Nationwide, more than 6,600 family homes are lost to foreclosure every day, according to the National Association of Consumer Bankruptcy Attorneys (NACBA). More than 8,000,000 American homes are expected to be lost to foreclosure over the next five years.
By the end of the first quarter, one in eight U.S. households with a mortgage was late on loan payments, or already in the foreclosure process, according to the Mortgage Bankers Association. That report was released in May, following the peak of unemployment in April.

One man’s loss is often another’s gain, however, and the rise in foreclosures led droves of first-time homebuyers to enter the marketplace.
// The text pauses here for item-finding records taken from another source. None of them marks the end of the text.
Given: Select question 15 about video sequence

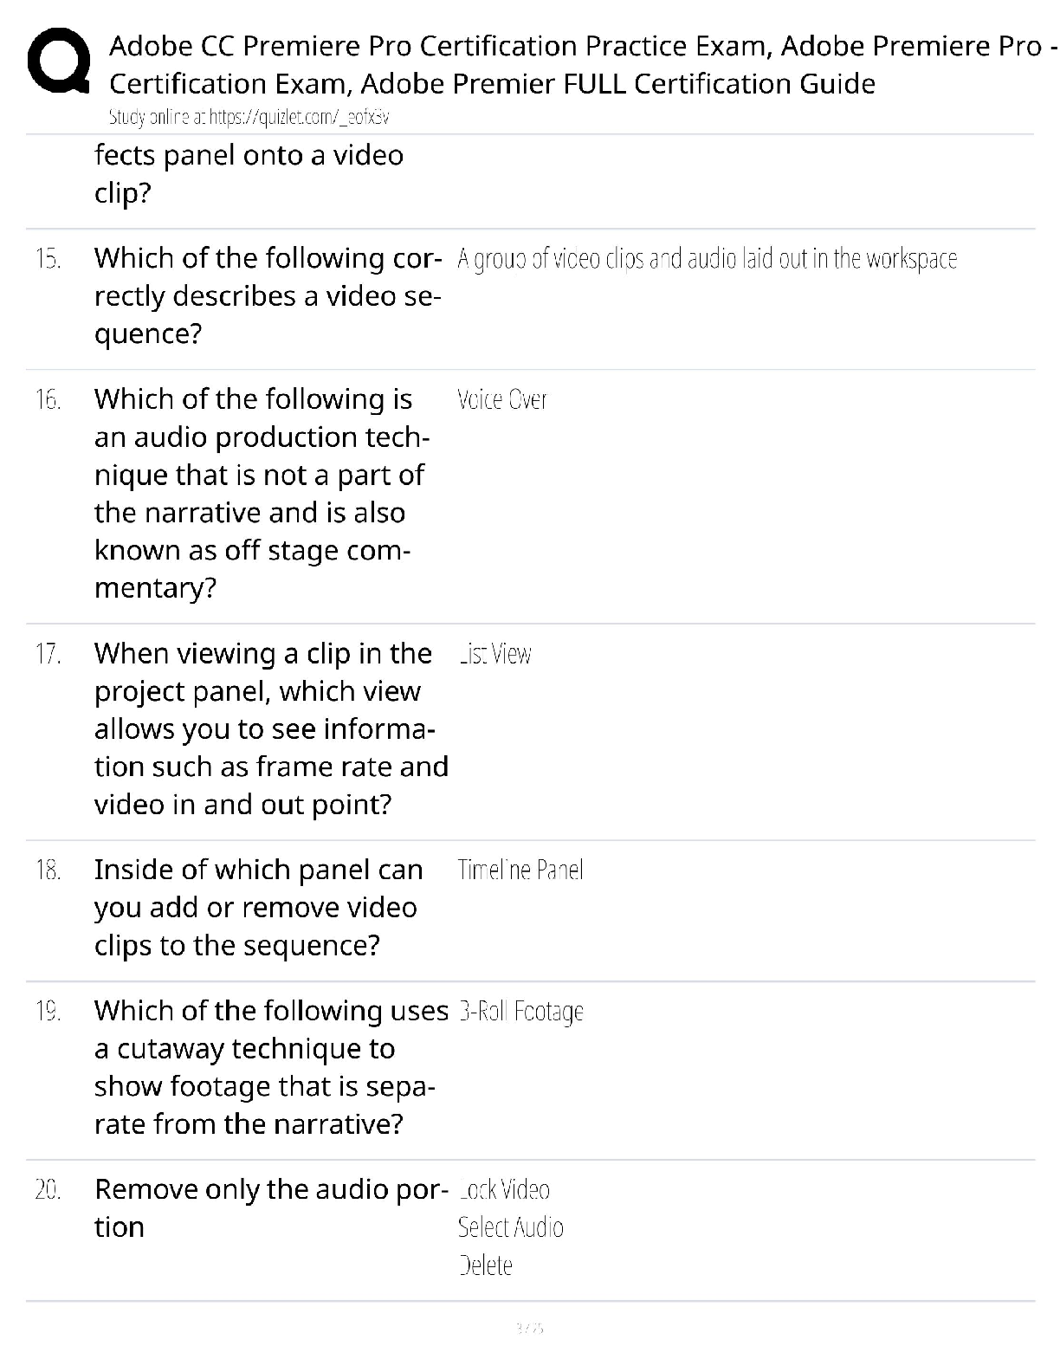Looking at the screenshot, I should 268,295.
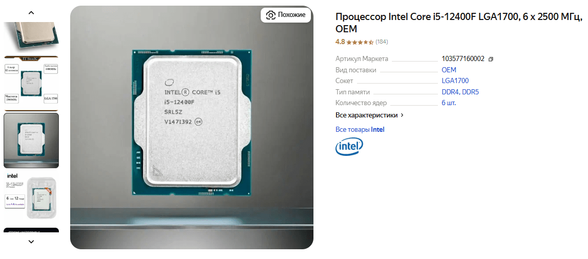
Task: Open the Похожие similar products button
Action: coord(286,15)
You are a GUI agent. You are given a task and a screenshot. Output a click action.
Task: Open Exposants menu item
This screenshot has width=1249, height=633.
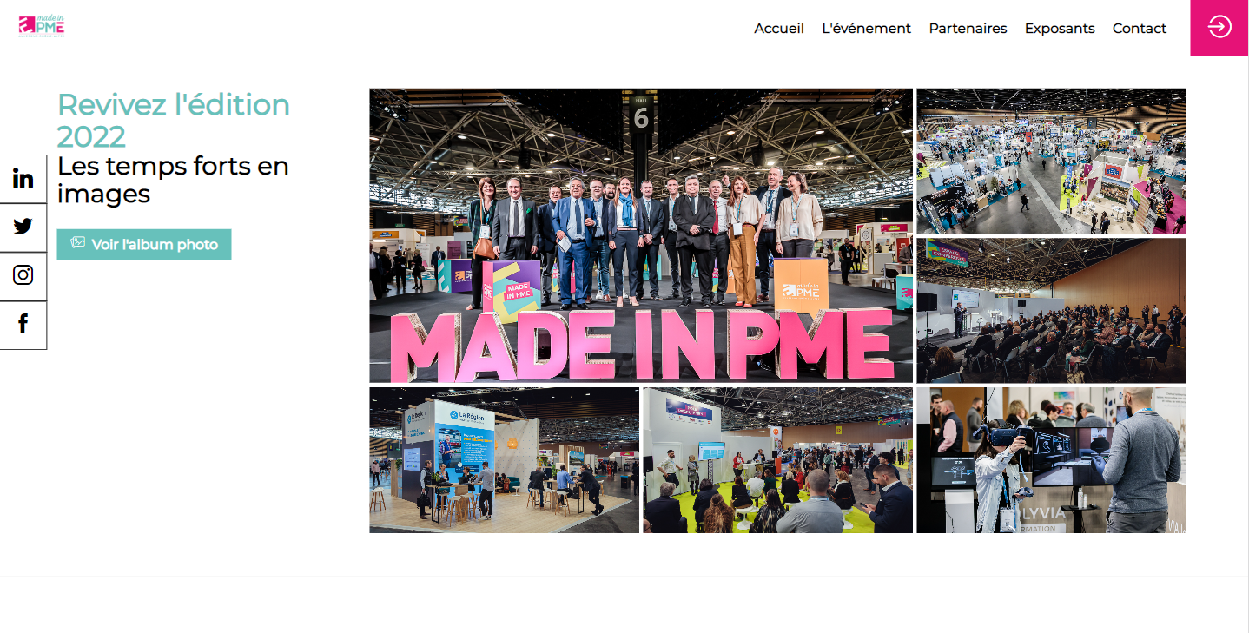coord(1060,29)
Fifty-five percent of U.S. adults would consider buying foreclosed properties, according to a survey released by RealtyTrac and Trulia in May.

Further egged on by the $8,000 tax credit for first homes, first-time homebuyers made up 50 to 60 percent of sales, and investors another 30 percent, said Rick Sharga, senior vice president of RealtyTrac.

All of this activity evens out though, after years of unfettered boom, the market had to stabilize.

Stabilization in home values led to easing rates of negative equity in the third quarter of 2009. According to U.S. based real estate value monitor Zillow.com, 21 percent of all single-family homeowners’ mortgages are underwater, compared to 23 percent in the second quarter.

Negative equity occurs when the mortgage owed on the property exceeds the property’s current value. Negative equity, also called an “underwater mortgage,” is something 25 percent of American homeowners are grappling with, according to First American CoreLogic, a real estate and property information data firm. Analysts suspect that foreclosure rates and underwater mortgages will not slow until 2011.